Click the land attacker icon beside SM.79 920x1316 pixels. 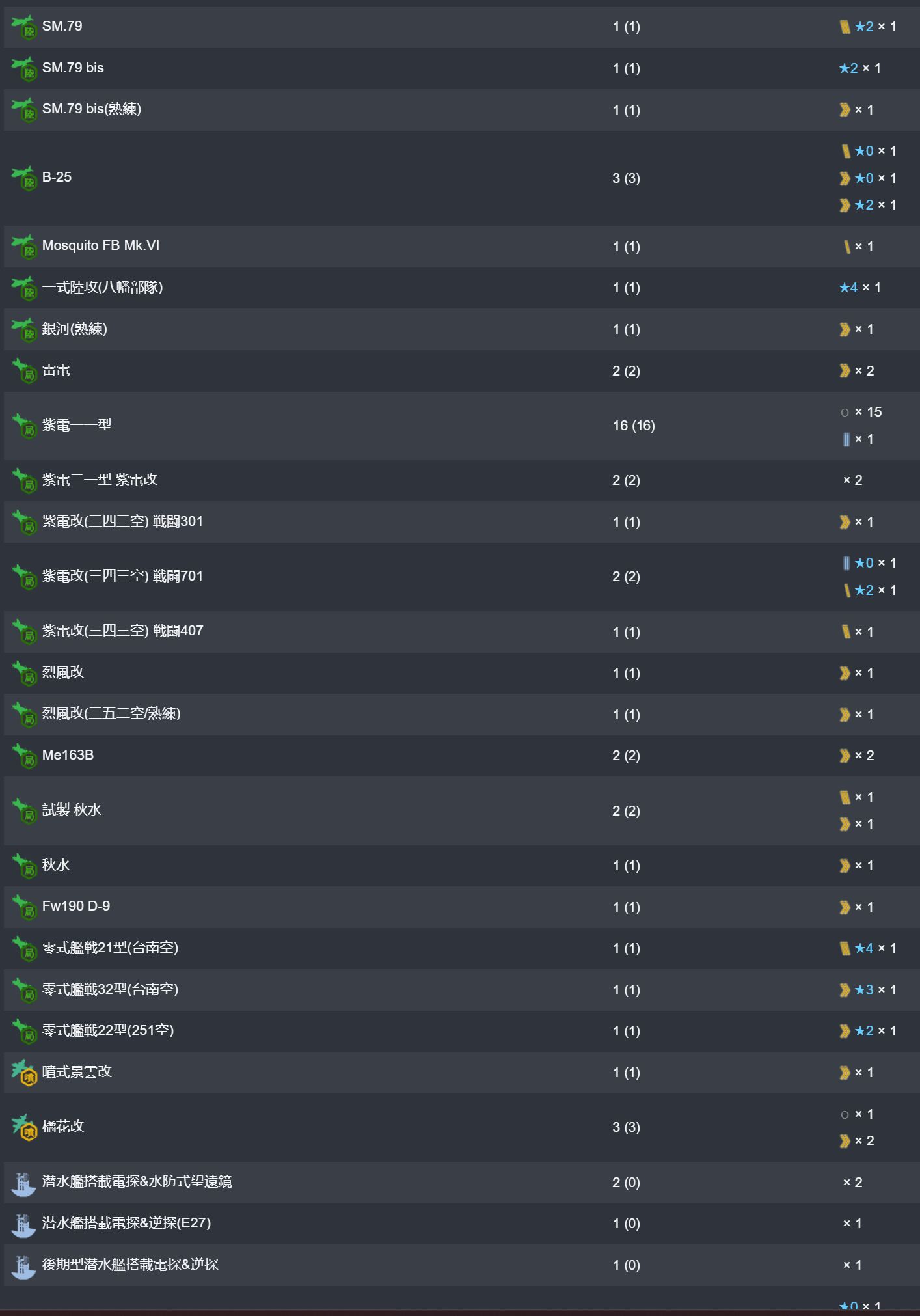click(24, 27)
——
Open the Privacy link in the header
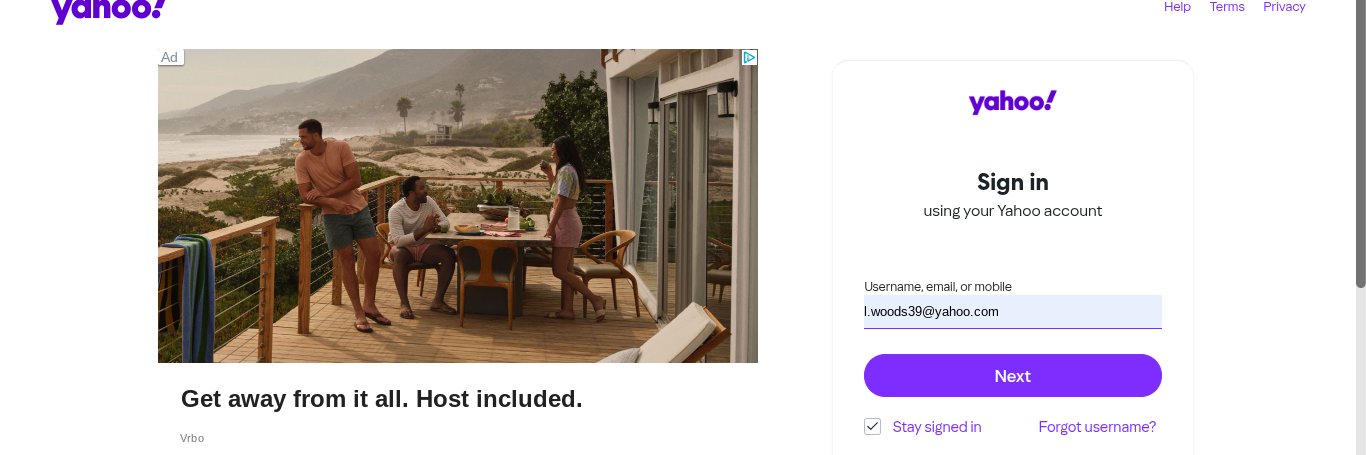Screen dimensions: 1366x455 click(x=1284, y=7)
——
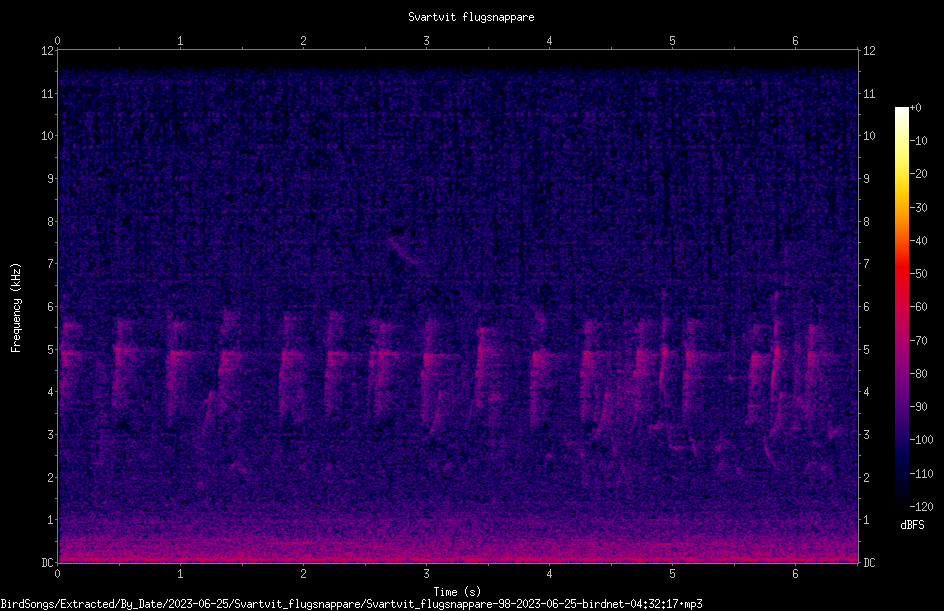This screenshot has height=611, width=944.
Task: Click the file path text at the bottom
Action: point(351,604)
——
### Task goal
Can you reproduce the material word for word, beginning at the line that contains "This screenshot has height=611, width=944." and stopping after the line that contains "Action: point(351,604)", with the pictures left out?

### Result of this exercise
This screenshot has height=611, width=944.
Task: Click the file path text at the bottom
Action: point(351,604)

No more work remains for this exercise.